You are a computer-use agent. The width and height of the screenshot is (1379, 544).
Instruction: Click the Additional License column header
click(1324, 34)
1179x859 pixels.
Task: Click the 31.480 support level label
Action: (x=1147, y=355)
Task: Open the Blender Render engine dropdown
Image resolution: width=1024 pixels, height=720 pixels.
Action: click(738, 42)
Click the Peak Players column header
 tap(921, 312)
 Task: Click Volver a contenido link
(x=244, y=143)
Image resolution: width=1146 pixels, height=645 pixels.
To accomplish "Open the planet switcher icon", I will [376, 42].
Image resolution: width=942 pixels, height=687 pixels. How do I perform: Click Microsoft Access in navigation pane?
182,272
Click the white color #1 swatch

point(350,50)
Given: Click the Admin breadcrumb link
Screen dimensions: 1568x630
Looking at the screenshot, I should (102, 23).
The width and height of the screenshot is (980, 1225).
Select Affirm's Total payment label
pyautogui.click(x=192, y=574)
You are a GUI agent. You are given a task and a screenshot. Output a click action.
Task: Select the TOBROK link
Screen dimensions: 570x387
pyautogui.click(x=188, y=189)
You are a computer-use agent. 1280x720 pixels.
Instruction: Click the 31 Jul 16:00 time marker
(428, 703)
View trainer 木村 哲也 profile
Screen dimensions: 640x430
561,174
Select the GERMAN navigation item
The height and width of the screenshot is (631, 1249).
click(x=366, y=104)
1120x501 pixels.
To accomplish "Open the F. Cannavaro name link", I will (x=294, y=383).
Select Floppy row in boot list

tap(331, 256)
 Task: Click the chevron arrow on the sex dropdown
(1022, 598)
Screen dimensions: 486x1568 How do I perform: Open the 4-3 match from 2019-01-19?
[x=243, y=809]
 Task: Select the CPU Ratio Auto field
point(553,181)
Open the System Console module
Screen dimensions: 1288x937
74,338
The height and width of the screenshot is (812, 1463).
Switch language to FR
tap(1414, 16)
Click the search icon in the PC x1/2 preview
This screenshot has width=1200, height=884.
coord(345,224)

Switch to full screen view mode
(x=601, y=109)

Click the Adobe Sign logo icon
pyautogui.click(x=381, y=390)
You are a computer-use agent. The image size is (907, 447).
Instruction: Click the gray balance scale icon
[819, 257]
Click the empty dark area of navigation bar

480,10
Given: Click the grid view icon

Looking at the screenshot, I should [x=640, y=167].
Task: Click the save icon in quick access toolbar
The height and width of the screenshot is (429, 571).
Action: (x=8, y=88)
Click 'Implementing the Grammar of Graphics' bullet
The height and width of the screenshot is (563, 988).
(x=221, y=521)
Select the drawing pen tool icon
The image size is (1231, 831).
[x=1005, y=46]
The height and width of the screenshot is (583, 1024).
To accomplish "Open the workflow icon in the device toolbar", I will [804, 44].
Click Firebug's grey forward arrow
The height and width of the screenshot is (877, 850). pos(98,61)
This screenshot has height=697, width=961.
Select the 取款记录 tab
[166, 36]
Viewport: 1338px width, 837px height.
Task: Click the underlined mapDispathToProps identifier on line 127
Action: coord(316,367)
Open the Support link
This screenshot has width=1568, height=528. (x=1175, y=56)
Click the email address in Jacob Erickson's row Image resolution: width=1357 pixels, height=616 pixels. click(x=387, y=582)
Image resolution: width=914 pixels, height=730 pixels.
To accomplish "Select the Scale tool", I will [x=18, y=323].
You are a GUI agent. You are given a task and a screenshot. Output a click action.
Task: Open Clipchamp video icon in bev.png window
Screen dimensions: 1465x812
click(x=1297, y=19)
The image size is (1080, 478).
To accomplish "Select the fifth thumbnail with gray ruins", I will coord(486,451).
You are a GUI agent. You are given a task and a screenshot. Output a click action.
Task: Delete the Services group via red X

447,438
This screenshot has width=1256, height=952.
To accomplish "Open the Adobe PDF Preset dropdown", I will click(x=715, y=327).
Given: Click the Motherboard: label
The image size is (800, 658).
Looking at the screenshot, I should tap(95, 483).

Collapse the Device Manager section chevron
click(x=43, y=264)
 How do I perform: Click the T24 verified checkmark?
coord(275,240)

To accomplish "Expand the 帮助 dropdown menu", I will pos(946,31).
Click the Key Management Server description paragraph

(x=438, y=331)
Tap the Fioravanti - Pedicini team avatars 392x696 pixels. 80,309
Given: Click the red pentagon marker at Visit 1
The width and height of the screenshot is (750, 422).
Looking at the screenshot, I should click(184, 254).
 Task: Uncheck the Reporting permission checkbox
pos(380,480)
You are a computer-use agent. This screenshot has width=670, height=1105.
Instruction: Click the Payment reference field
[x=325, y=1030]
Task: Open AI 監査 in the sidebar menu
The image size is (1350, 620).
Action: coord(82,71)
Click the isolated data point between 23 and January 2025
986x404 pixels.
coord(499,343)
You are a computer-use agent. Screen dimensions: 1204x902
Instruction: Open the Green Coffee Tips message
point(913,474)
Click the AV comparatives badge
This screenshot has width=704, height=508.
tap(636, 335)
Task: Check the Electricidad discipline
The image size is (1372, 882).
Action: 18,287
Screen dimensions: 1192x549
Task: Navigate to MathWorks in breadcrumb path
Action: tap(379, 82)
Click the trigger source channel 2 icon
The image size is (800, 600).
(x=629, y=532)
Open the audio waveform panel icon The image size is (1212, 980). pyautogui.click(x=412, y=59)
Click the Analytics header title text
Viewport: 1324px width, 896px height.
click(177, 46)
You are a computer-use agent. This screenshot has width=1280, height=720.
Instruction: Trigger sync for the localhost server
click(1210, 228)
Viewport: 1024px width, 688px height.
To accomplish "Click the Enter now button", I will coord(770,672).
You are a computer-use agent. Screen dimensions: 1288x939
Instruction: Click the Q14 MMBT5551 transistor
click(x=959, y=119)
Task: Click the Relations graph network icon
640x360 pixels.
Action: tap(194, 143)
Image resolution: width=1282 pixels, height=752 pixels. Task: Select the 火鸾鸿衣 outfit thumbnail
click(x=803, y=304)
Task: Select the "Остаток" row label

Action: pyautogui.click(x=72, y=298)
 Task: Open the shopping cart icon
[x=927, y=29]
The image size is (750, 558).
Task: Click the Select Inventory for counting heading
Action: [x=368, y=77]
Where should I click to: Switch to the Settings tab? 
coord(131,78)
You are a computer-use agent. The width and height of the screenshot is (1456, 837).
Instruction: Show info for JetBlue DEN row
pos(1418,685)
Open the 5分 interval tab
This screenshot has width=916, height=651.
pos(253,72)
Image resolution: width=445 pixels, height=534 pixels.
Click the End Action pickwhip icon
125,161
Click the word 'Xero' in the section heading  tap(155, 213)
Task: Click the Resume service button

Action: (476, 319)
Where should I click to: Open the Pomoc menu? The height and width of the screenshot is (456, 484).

^^^^

Task instructions: Each line of the listing that contains the word "toolbar" must be copied.

Solution to the problem:
Task: Click the save icon in quick access toolbar
To accomplish "Open the workflow icon in the device toolbar", I will [804, 44].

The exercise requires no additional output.